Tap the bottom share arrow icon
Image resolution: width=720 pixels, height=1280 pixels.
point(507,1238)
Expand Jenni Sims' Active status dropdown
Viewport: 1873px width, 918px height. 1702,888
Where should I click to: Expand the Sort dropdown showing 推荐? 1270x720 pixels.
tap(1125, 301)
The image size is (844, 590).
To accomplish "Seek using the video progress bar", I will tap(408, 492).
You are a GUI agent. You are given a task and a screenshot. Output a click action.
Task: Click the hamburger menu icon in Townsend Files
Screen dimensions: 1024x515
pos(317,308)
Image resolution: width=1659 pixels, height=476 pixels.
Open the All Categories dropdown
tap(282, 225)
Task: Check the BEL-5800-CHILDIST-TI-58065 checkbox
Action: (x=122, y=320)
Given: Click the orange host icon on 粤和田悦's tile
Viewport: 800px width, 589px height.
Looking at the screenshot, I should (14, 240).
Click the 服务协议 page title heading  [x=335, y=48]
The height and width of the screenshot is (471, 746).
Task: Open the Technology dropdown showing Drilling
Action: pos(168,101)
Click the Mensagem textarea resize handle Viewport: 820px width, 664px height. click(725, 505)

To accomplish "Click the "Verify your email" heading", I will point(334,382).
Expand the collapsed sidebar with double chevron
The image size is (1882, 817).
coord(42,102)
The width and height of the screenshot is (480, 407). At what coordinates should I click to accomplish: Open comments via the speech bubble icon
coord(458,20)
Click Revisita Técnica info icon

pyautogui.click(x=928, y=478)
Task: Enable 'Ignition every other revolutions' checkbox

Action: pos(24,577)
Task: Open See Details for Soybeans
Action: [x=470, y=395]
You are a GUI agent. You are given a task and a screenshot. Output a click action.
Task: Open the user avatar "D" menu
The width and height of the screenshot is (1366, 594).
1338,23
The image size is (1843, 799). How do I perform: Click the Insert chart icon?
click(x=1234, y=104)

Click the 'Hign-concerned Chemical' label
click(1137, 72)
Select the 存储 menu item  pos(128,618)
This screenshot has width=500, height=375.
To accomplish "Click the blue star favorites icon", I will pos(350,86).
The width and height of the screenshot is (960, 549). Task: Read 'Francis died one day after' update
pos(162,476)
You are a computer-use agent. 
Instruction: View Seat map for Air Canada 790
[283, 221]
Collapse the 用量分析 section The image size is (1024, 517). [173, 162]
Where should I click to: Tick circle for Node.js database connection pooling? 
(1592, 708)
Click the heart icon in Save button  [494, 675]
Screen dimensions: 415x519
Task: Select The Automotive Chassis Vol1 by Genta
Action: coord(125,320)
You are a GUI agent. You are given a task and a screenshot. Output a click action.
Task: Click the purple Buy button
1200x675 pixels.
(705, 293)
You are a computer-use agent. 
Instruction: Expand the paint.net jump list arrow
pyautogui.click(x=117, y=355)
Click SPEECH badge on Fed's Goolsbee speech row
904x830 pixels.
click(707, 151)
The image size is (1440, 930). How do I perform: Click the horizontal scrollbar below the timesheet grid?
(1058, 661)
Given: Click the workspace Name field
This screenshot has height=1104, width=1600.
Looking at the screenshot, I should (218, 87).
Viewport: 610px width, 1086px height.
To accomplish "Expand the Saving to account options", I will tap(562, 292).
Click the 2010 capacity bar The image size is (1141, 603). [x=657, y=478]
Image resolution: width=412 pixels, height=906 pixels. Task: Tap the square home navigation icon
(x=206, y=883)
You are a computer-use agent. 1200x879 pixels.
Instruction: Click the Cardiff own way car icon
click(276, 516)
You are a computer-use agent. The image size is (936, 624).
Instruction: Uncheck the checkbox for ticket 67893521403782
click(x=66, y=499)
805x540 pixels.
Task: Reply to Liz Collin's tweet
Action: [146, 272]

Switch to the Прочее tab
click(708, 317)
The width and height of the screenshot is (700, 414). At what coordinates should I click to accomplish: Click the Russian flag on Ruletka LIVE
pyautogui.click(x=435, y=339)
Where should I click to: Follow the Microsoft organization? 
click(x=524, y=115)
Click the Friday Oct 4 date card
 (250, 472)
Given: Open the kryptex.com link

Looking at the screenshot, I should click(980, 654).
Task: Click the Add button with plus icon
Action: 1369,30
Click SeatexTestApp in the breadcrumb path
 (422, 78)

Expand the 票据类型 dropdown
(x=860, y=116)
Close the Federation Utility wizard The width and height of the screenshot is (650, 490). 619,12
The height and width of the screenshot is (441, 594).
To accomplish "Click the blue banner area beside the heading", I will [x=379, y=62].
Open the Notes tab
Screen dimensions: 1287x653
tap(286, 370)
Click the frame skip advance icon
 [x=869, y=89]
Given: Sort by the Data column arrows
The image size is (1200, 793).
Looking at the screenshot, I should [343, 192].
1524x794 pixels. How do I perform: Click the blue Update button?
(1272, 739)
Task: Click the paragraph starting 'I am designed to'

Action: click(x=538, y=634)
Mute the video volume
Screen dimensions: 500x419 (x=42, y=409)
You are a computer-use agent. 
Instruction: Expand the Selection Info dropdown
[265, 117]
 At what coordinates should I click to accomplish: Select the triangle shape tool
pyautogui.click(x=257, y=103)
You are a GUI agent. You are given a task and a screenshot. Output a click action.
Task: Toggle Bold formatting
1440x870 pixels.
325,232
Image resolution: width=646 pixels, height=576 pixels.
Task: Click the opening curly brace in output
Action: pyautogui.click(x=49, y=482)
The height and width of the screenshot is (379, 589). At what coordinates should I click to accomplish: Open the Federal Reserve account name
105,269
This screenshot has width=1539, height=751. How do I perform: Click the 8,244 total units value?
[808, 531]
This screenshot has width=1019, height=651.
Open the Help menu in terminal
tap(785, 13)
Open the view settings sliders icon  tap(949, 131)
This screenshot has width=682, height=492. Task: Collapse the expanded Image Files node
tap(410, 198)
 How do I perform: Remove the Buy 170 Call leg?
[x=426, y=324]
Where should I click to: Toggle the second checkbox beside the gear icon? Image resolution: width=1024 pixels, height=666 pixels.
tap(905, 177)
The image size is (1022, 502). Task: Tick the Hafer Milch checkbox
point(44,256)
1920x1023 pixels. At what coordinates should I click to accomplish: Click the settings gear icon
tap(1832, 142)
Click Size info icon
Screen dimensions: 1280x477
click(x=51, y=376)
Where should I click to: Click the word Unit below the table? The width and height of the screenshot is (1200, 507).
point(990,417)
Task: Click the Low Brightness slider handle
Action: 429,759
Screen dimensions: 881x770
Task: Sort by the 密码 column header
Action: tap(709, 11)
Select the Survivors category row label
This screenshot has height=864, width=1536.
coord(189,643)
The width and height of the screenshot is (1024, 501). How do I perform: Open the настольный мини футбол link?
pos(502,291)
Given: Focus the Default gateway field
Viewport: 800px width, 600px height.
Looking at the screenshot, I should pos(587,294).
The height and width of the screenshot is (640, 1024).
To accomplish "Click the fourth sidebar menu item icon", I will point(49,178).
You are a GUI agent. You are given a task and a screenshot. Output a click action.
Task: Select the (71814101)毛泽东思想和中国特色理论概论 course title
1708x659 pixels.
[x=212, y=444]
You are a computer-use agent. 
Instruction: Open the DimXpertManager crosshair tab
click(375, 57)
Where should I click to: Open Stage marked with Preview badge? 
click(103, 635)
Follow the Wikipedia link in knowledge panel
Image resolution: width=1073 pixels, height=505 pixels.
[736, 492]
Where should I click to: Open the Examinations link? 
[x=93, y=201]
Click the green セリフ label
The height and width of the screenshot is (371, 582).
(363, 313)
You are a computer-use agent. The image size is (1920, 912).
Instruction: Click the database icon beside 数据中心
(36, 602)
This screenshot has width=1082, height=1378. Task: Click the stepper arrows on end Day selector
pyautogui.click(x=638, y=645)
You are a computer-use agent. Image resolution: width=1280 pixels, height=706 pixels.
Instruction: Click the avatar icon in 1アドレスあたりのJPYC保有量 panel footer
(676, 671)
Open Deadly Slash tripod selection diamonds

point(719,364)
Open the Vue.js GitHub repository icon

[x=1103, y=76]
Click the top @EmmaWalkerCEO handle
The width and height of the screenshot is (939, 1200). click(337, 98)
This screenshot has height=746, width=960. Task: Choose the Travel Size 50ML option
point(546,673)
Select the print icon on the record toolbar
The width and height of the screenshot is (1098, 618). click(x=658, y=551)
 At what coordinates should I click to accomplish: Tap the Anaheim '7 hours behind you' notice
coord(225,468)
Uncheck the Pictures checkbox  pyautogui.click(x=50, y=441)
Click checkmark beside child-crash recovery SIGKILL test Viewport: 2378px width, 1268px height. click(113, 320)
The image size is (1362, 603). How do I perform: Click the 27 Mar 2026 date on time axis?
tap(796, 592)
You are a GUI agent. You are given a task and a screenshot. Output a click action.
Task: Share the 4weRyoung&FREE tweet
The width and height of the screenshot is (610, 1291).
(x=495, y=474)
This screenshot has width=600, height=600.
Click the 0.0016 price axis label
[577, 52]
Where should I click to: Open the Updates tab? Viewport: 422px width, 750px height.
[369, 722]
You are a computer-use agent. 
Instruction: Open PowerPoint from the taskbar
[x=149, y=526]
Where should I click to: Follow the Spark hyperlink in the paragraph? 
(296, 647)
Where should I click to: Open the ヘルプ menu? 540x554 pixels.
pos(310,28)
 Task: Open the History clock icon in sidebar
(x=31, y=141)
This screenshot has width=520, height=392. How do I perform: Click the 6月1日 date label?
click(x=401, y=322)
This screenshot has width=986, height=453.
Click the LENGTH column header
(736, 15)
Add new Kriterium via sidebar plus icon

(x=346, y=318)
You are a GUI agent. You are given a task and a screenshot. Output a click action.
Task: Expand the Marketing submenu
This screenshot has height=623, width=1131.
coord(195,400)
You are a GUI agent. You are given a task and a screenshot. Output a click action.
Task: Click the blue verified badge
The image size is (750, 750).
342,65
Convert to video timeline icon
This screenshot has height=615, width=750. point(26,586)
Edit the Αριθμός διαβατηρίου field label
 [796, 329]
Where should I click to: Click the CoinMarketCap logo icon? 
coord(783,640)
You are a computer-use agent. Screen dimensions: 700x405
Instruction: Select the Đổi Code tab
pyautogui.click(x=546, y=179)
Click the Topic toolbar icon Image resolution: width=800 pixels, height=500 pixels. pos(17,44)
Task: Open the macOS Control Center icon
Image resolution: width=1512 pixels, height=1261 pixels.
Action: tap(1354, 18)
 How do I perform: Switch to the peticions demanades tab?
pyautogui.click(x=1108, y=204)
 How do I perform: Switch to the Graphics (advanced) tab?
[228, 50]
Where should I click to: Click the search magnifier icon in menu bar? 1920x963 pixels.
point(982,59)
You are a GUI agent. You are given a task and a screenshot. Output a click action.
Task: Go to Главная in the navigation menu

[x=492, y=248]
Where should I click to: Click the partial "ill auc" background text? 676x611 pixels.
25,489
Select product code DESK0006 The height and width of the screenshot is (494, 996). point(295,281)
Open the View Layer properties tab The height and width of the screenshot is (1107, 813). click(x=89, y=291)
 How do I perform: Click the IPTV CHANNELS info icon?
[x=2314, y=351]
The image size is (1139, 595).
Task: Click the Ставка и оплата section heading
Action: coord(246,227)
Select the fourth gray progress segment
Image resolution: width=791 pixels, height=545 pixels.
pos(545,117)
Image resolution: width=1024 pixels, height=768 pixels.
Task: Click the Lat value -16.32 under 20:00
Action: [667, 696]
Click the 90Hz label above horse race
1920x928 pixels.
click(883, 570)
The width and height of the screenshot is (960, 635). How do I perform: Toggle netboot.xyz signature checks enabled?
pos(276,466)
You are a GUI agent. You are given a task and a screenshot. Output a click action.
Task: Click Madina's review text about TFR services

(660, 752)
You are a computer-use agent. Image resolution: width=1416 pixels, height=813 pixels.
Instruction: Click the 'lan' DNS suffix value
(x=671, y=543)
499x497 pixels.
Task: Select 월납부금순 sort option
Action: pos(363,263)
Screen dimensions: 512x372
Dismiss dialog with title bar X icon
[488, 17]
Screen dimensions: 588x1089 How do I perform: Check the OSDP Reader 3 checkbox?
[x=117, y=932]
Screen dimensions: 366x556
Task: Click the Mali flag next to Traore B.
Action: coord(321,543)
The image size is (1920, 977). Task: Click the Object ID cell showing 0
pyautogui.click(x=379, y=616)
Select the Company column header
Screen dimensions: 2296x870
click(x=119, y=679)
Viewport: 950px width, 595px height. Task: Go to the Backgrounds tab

• [Work to complete]: From the records above, give again exactly the lines running from the line with "The width and height of the screenshot is (610, 1291)." to the line with "Select product code", inclusive.

• [Worked solution]:
The width and height of the screenshot is (610, 1291).
(x=495, y=474)
This screenshot has width=600, height=600.
Click the 0.0016 price axis label
[577, 52]
Where should I click to: Open the Updates tab? Viewport: 422px width, 750px height.
[369, 722]
You are a computer-use agent. 
Instruction: Open PowerPoint from the taskbar
[x=149, y=526]
Where should I click to: Follow the Spark hyperlink in the paragraph? 
(296, 647)
Where should I click to: Open the ヘルプ menu? 540x554 pixels.
pos(310,28)
 Task: Open the History clock icon in sidebar
(x=31, y=141)
This screenshot has width=520, height=392. How do I perform: Click the 6月1日 date label?
click(x=401, y=322)
This screenshot has width=986, height=453.
Click the LENGTH column header
(736, 15)
Add new Kriterium via sidebar plus icon

(x=346, y=318)
You are a GUI agent. You are given a task and a screenshot. Output a click action.
Task: Expand the Marketing submenu
This screenshot has height=623, width=1131.
coord(195,400)
You are a GUI agent. You are given a task and a screenshot. Output a click action.
Task: Click the blue verified badge
The image size is (750, 750).
342,65
Convert to video timeline icon
This screenshot has height=615, width=750. point(26,586)
Edit the Αριθμός διαβατηρίου field label
 [796, 329]
Where should I click to: Click the CoinMarketCap logo icon? 
coord(783,640)
You are a computer-use agent. Screen dimensions: 700x405
Instruction: Select the Đổi Code tab
pyautogui.click(x=546, y=179)
Click the Topic toolbar icon Image resolution: width=800 pixels, height=500 pixels. pos(17,44)
Task: Open the macOS Control Center icon
Image resolution: width=1512 pixels, height=1261 pixels.
Action: tap(1354, 18)
 How do I perform: Switch to the peticions demanades tab?
pyautogui.click(x=1108, y=204)
 How do I perform: Switch to the Graphics (advanced) tab?
[228, 50]
Where should I click to: Click the search magnifier icon in menu bar? 1920x963 pixels.
point(982,59)
You are a GUI agent. You are given a task and a screenshot. Output a click action.
Task: Go to Главная in the navigation menu

[x=492, y=248]
Where should I click to: Click the partial "ill auc" background text? 676x611 pixels.
25,489
Select product code DESK0006 The height and width of the screenshot is (494, 996). point(295,281)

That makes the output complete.